Days when the weather, the racism, the visa stress, the isolation—everything—conspires to whisper, “Just go home.”

And honestly? I understand why some people do.

But for me, I’m not ready. Not yet.

Because I haven’t achieved what pushed me out in the first place:

  • I don’t yet have the level of financial cushion I promised myself—savings that can survive Nigeria’s mood swings.
  • I haven’t unlocked the career leverage I came here for: skills, networks, maybe a stronger passport that opens global doors.
  • I still have responsibilities—family members counting on remittances, debts that need finishing, goals that are half-built.

If I went back today, it would be from a place of frustration, not strategy.
And I’ve seen what happens when people relocate (in any direction) from pure frustration—it’s sweet for three months and bitter afterwards.

So I stay.

Not because the diaspora is perfect.
Not because I think I’m “better” than those who returned.
But because the assignment I gave myself when I left home is not yet complete.


The Returnees Might Be the Builders We Need

Here’s my real unpopular opinion:

The people who have left and returned—japa + japada—might be exactly the kind of stubborn, globally exposed, battle-tested human beings Nigeria needs.

They have:

  • Seen functional systems and know they’re not fairy tales.
  • Worked in environments where punctuality, accountability and process actually matter.
  • Learned to navigate immigration, racism, exploitation and still stand.

If those people decide to pour that experience into businesses, schools, hospitals, creative studios, farming projects, political movements—we all benefit, whether we stayed, left, or are still planning our own escape.

So instead of mocking them at the airport, maybe:

  • Ask what they’ve learned.
  • Ask what they’re building.
  • Ask how we can collaborate, even across borders.

Final Reminder (Mostly to Myself)

There’s no one correct immigration storyline.

Some will japa and stay.
Some will japa, japada, and never look back.
Some will move back and forth like human pendulums because their lives sit in two countries at once.

As for me?

I honour the ones who had the guts to turn their relocation story upside down.

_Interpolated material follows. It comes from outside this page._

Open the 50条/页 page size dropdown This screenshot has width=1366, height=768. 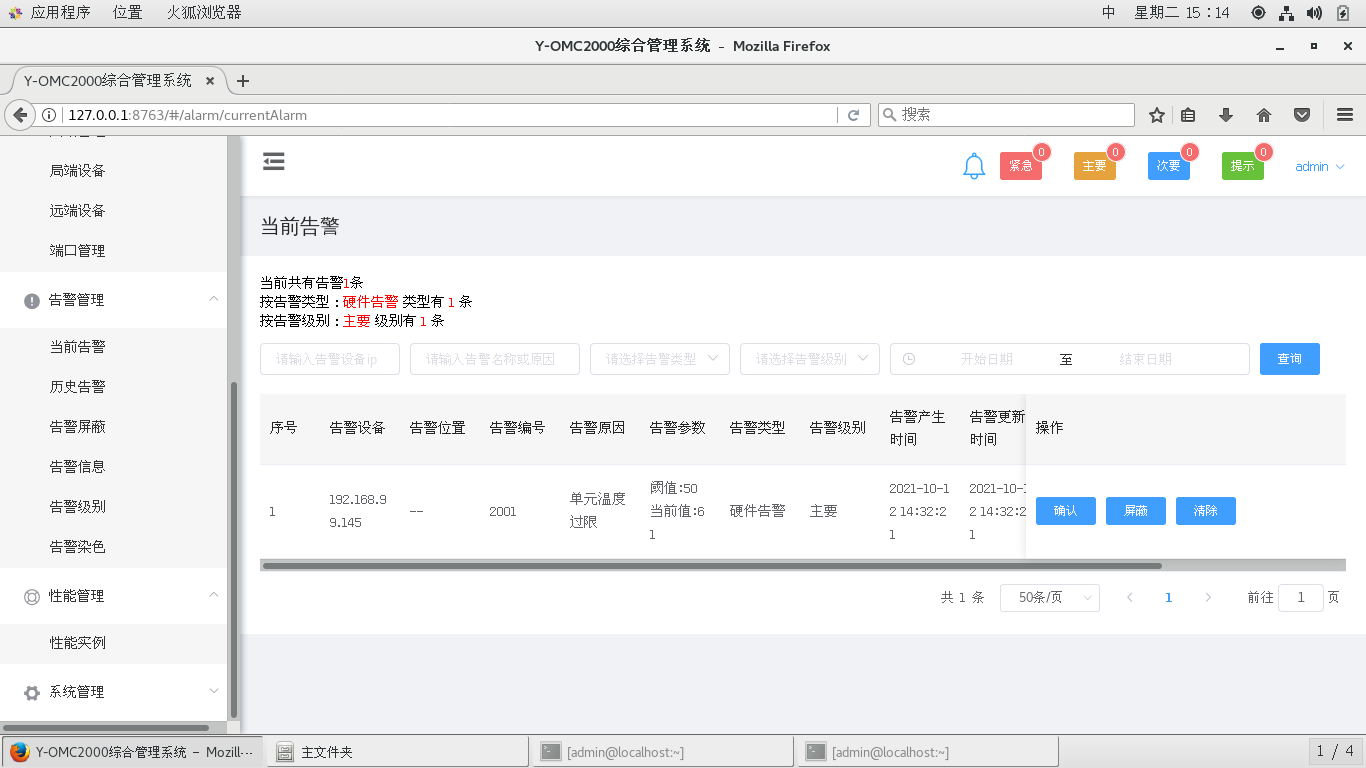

I’m cheering for the businesses they’re starting, the families they’re stabilising, the communities they’re rebuilding.

But I’m also honest enough to say: I’m not there yet.

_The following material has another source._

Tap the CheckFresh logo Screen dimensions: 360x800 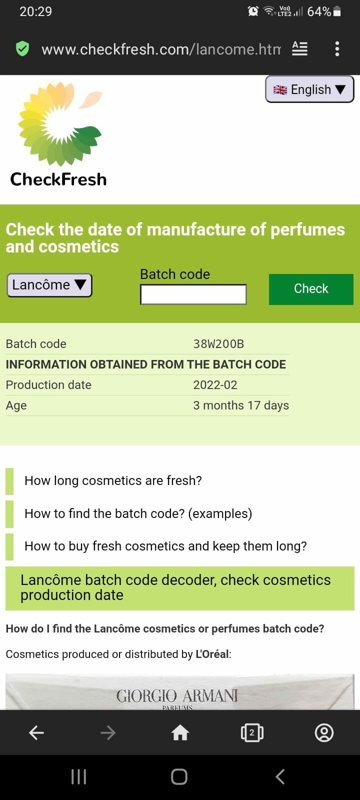(x=59, y=136)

Until I’ve hit the goals that drove me out—the skills, the stability, the options I came to collect—going back would feel like closing a book halfway and pretending it’s the end of the story.

One day, maybe, I’ll be ready to write my own japada chapter.
For now, I’m still neck-deep in the messy middle of the journey, trying to make sure that if I ever go back, it will be from a place of completion—not defeat.

And that, in its own way, is also an unpopular kind of courage.